→ **EXERCISE INSTRUCTIONS**
Quote verbatim the lines of the items below, starting with the line that contains "Click the comment" and going on through the line that contains "[x=618, y=36]". Give those lines and nothing else.

BEGIN RAW DATA

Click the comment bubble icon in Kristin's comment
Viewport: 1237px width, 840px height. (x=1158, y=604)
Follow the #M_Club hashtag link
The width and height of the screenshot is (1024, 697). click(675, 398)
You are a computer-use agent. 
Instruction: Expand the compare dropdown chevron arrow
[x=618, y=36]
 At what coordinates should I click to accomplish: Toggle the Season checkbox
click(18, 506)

END RAW DATA
BEGIN RAW DATA

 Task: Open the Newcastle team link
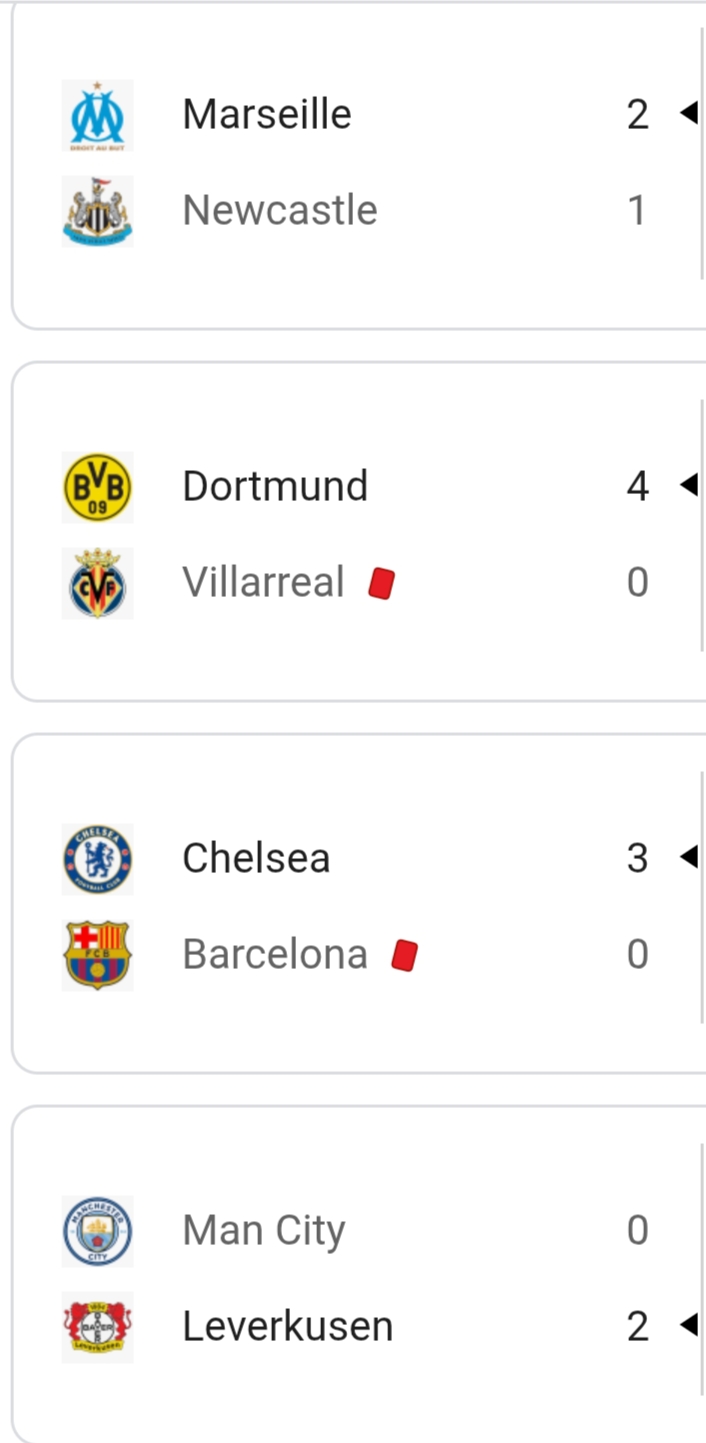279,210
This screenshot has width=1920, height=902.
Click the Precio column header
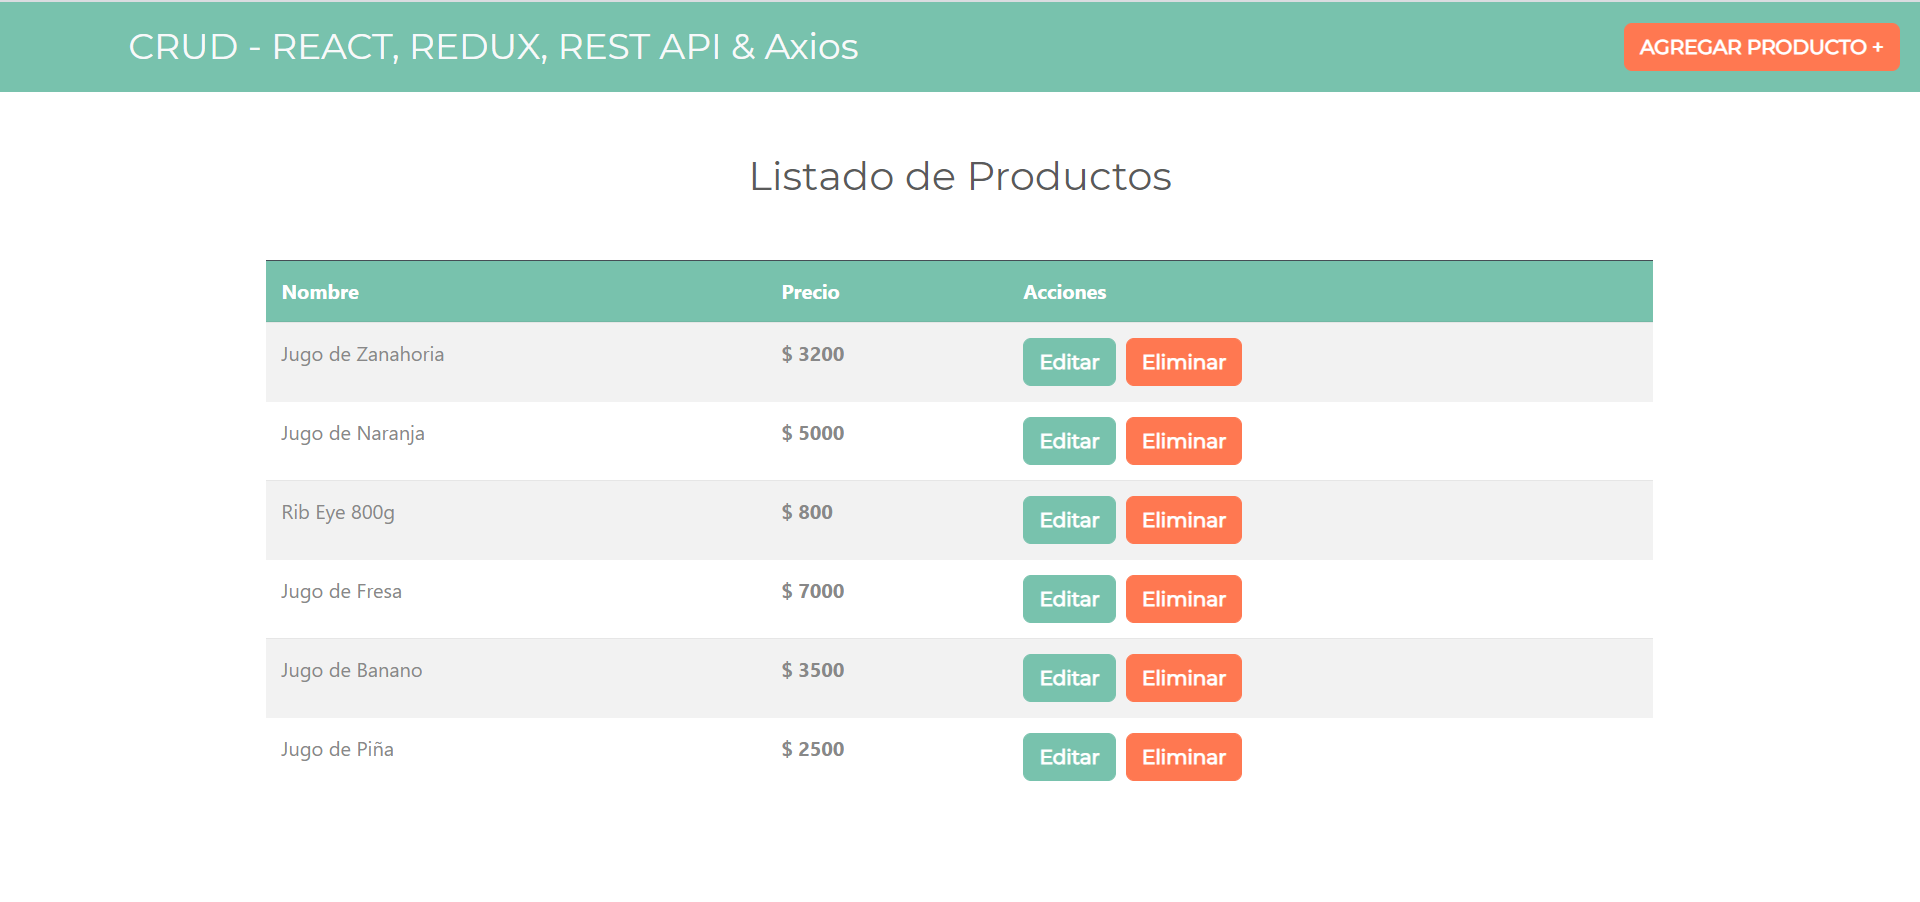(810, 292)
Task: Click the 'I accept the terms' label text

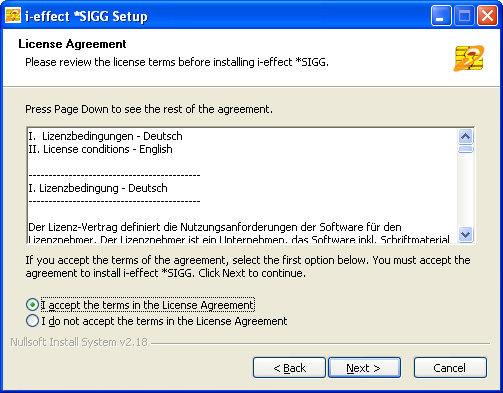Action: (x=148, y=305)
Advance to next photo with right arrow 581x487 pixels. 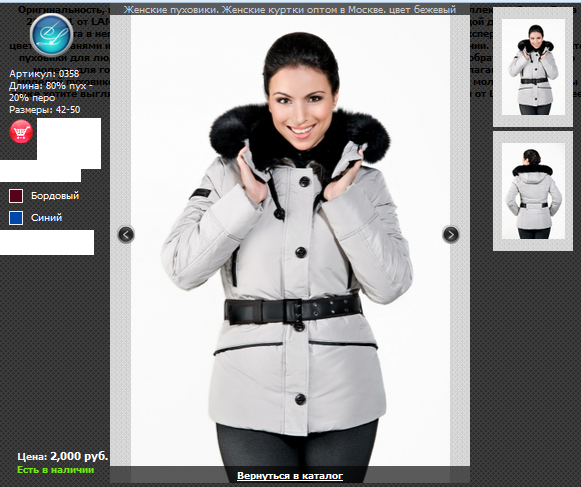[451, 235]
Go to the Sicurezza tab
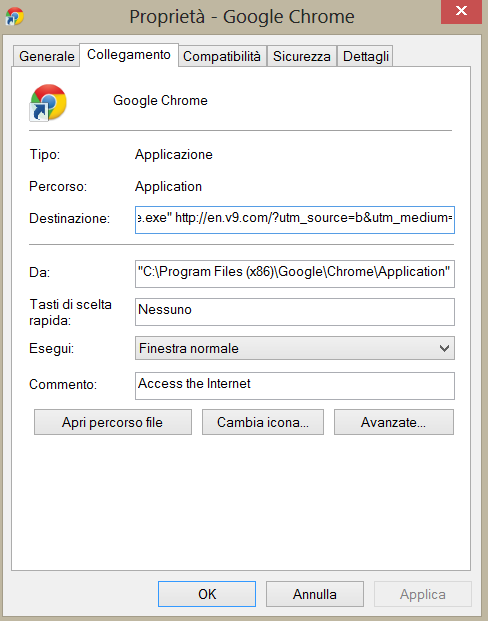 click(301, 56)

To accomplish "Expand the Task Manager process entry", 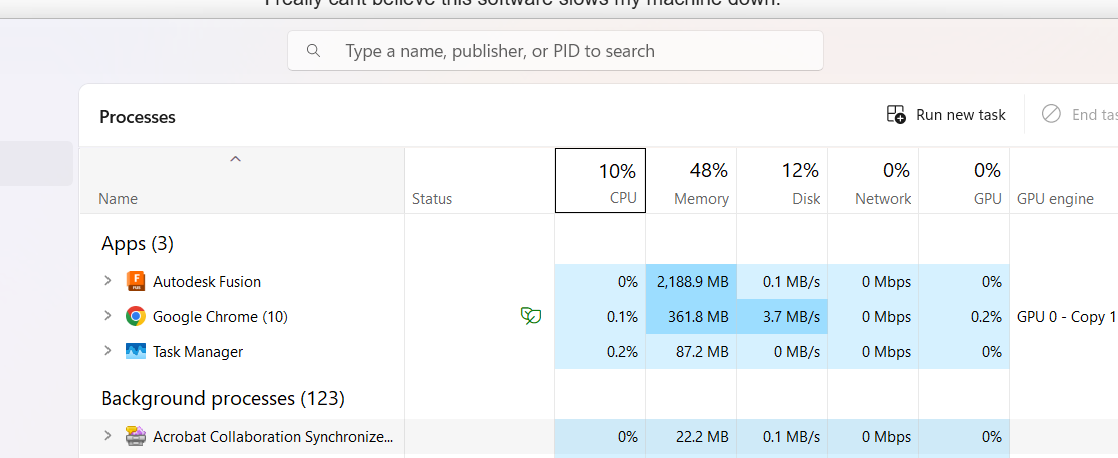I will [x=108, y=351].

END RAW DATA

→ **ANSWER IN FULL**
Click the comment bubble icon in Kristin's comment
Viewport: 1237px width, 840px height. (x=1158, y=604)
Follow the #M_Club hashtag link
The width and height of the screenshot is (1024, 697). click(675, 398)
You are a computer-use agent. 
Instruction: Expand the compare dropdown chevron arrow
[x=618, y=36]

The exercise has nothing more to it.